- Relator(a)
- Douglas Alencar Rodrigues
- Órgão julgador
- 5ª Turma
- Data do julgamento
- 14/05/2025
- Data de publicação
- 19/05/2025
TST – Agravo 0010461-98.2020.5.18.0003, Rel. Douglas Alencar Rodrigues, 5ª Turma, j. 14/05/2025, p. 19/05/2025
EMENTA: AGRAVO. RECURSO DE REVISTA. REGIDO PELA LEI 13.467/2017. PROCESSO EM FASE DE CUMPRIMENTO DE SENTENÇA. 1. IRREGULARIDADE DE REPRESENTAÇÃO. PROCURAÇÃO COM PRAZO DE VALIDADE EXPIRADO. REGULARIZAÇÃO POSTERIOR. IMPOSSIBILIDADE. TRANSCENDÊNCIA NÃO RECONHECIDA NA DECISÃO AGRAVADA. Trata-se de agravo interposto em face de decisão monocrática por meio da qual não foi conhecido o recurso de revista da Reclamada, por inexistente, uma vez que a procuração por meio da qual foram outorgados poderes ao advogado subscritor do recurso de revista encontrava-se com o prazo de validade vencido no momento da interposição do recurso e não possuía previsão de prevalência dos poderes para atuação até o final da demanda (Súmula 395, I, do TST). Não há espaço para a adoção de diligência saneadora prevista na Súmula 383 do TST, porquanto não se trata de qualquer das hipóteses do artigo 104 do CPC de 2015, tampouco de irregularidade em procuração ou substabelecimento já constante dos autos.

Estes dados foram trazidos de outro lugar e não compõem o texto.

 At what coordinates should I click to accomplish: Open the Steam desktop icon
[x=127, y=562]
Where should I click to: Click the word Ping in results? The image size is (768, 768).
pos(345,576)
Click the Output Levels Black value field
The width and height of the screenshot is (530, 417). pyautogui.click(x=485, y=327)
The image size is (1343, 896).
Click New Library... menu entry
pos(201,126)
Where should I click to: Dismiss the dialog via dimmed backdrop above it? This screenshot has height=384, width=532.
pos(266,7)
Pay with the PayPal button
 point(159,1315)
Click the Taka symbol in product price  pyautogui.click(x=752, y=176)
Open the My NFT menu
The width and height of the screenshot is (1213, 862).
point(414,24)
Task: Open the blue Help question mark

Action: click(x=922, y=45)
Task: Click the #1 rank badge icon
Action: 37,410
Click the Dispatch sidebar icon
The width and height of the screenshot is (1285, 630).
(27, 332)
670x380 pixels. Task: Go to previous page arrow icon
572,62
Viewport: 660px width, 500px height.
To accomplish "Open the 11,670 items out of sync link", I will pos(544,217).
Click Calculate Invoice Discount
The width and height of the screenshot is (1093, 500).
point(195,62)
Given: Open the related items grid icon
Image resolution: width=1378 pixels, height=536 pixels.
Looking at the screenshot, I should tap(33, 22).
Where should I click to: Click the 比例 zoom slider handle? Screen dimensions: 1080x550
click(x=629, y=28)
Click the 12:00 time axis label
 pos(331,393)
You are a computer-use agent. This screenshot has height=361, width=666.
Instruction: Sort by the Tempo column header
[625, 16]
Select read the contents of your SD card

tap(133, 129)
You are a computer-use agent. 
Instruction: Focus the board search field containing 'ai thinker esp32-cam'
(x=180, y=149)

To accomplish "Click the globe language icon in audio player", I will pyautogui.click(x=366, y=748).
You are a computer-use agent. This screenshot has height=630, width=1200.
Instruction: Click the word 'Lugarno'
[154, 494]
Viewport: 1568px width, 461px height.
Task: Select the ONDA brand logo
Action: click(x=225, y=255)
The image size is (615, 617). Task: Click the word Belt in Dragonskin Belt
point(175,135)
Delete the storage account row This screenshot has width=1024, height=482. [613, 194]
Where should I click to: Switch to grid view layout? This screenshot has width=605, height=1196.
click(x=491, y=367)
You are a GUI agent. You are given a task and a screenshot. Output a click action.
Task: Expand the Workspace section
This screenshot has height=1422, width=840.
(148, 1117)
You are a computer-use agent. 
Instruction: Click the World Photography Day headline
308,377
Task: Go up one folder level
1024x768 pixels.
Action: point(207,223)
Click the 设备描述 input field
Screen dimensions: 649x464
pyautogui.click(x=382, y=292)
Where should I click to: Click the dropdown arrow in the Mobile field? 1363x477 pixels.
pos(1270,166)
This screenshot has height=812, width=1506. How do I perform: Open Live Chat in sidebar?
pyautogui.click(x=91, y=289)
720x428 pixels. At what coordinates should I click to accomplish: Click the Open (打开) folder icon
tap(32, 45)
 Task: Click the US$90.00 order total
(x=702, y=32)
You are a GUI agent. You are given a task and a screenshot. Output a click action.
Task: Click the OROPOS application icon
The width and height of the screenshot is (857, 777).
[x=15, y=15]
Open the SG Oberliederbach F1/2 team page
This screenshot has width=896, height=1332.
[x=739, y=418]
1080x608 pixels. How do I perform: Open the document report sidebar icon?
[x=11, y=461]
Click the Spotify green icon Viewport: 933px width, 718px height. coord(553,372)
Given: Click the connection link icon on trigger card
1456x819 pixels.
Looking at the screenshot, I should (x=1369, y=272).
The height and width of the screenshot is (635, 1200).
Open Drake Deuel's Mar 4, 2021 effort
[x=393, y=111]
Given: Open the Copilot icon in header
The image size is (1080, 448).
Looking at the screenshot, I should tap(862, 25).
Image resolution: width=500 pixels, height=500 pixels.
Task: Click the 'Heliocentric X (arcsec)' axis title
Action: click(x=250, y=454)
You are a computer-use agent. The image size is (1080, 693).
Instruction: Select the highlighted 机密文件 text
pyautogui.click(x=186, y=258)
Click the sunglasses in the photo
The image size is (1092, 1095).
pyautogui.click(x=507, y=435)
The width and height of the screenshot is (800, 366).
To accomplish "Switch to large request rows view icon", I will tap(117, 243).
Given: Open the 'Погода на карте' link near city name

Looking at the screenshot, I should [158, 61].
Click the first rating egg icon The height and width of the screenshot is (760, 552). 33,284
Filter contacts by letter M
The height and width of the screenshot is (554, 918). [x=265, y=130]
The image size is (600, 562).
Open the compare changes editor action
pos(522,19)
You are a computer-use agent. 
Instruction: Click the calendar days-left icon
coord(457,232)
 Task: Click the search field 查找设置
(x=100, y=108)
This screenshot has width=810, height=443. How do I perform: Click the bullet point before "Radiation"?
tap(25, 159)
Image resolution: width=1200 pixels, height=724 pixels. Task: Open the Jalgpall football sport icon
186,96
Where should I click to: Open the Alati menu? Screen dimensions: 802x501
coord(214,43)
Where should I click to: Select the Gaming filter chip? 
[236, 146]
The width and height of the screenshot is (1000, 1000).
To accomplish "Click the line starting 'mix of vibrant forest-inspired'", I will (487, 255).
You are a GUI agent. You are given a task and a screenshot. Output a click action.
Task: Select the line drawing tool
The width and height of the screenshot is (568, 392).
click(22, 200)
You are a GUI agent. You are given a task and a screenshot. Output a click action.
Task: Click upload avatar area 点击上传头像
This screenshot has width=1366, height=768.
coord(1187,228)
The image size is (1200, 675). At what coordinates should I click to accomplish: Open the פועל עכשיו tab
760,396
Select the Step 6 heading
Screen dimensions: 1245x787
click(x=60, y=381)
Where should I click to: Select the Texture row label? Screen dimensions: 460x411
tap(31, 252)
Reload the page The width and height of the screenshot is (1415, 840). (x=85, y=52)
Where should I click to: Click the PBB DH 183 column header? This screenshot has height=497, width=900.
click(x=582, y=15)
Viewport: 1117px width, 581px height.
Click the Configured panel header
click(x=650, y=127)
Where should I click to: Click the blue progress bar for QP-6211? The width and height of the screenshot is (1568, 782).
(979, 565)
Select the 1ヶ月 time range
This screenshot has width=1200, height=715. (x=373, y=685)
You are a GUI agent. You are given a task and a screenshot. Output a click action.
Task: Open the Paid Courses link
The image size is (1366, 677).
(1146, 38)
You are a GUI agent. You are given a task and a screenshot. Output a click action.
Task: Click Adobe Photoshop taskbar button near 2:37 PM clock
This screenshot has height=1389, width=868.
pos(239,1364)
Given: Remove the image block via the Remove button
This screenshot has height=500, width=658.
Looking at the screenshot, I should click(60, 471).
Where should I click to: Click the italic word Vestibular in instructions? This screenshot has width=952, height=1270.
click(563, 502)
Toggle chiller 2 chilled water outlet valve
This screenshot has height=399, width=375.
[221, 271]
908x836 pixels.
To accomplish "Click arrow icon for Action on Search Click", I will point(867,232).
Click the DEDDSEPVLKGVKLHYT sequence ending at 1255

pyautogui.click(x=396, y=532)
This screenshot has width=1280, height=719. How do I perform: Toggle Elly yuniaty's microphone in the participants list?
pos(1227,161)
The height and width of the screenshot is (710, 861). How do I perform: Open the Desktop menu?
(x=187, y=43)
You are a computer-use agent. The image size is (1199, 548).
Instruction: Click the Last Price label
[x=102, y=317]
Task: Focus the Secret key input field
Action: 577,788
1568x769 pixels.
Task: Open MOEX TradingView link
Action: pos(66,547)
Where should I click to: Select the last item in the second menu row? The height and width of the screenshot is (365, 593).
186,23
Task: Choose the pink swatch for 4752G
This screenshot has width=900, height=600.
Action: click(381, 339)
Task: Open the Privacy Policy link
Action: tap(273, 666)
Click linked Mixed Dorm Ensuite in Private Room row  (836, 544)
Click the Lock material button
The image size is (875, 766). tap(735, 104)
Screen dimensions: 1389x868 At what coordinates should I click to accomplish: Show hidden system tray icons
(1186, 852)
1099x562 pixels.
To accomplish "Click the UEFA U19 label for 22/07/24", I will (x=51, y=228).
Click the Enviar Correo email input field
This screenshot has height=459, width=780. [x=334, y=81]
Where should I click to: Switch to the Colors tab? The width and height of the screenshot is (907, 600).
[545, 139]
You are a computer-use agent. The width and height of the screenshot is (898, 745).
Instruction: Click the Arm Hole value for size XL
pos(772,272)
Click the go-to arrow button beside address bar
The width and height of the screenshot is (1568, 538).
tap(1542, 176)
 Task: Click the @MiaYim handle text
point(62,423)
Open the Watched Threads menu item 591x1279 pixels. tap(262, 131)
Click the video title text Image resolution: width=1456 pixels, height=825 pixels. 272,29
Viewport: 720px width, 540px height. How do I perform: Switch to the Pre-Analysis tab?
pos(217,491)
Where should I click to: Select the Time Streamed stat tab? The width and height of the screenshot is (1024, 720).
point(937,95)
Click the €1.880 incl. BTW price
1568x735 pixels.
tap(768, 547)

Nesse contexto, não afastados os fundamentos da decisão agravada, nenhum reparo merece a decisão. 2. MULTA POR EMBARGOS DE DECLARAÇÃO PROTELATÓRIOS. INEXISTÊNCIA DE OMISSÕES. MULTA DEVIDA. TRANSCENDÊNCIA NÃO RECONHECIDA NA DECISÃO AGRAVADA. A Corte Regional condenou a Executada ao pagamento da multa prevista no artigo 1026, § 2º, do CPC, ao fundamento de que se trata de recurso nitidamente revestido de intenção protelatória. No acórdão proferido em sede de embargos declaratórios, a Corte Regional consignou que “foi examinada de forma lógica e completa a matéria ligada ao não conhecimento do recurso ordinário interposto pela Reclamada em razão da ausência de poderes de representação do advogado subscritor do apelo no momento da interposição”. Verificada a manifestação explícita do órgão julgador sobre os temas apontados pela parte nos embargos de declaração, mostra-se correta a aplicação da multa. Nesse contexto, não afastados os fundamentos da decisão agravada, nenhum reparo merece a decisão. Diante dos fundamentos expostos, resta caracterizada a manifesta inviabilidade do agravo interposto e o caráter protelatório da medida eleita pela parte, razão pela qual se impõe a aplicação da multa prevista no artigo 1.021, § 4º, do CPC/2015. Agravo não provido, com aplicação de multa. (Tribunal Superior do Trabalho (5ª Turma). Acórdão: 0010461-98.2020.5.18.0003. Relator(a): DOUGLAS ALENCAR RODRIGUES. Data de julgamento: 14/05/2025. Juntado aos autos em 19/05/2025.)